*Assigned task*
From the listing below, reproduce word for word the part that opens with the line containing "Viewport: 1366px width, 768px height." and closes with the line containing "You are a computer-use agent."; reproduce nothing else.

Provided information Start Marker

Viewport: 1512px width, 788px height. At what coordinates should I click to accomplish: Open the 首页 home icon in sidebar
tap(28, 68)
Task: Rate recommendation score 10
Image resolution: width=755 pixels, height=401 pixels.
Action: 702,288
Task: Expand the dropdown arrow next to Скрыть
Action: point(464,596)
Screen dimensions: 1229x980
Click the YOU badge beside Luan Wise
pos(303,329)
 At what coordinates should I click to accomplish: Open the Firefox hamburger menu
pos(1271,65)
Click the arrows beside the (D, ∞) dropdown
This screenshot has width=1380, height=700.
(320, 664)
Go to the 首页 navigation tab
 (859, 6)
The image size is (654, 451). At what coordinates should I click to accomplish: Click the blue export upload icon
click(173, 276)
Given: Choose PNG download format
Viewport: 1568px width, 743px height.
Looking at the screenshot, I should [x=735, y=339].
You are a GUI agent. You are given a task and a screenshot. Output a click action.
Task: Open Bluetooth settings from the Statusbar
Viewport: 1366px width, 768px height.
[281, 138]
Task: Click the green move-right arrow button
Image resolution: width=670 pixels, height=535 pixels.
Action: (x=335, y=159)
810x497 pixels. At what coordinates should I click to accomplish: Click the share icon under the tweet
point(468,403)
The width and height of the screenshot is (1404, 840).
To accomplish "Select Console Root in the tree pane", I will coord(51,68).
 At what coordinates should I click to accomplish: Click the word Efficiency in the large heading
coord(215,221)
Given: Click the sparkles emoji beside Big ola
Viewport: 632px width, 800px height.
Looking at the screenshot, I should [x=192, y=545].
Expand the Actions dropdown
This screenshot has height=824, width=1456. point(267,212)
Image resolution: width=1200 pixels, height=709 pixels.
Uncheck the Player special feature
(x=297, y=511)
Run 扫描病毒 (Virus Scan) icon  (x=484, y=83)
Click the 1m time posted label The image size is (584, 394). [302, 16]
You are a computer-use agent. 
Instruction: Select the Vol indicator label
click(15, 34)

Provided information End Marker

*Answer space*
Viewport: 1366px width, 768px height.
[281, 138]
Task: Click the green move-right arrow button
Image resolution: width=670 pixels, height=535 pixels.
Action: (x=335, y=159)
810x497 pixels. At what coordinates should I click to accomplish: Click the share icon under the tweet
point(468,403)
The width and height of the screenshot is (1404, 840).
To accomplish "Select Console Root in the tree pane", I will coord(51,68).
 At what coordinates should I click to accomplish: Click the word Efficiency in the large heading
coord(215,221)
Given: Click the sparkles emoji beside Big ola
Viewport: 632px width, 800px height.
Looking at the screenshot, I should [x=192, y=545].
Expand the Actions dropdown
This screenshot has height=824, width=1456. point(267,212)
Image resolution: width=1200 pixels, height=709 pixels.
Uncheck the Player special feature
(x=297, y=511)
Run 扫描病毒 (Virus Scan) icon  (x=484, y=83)
Click the 1m time posted label The image size is (584, 394). [302, 16]
You are a computer-use agent. 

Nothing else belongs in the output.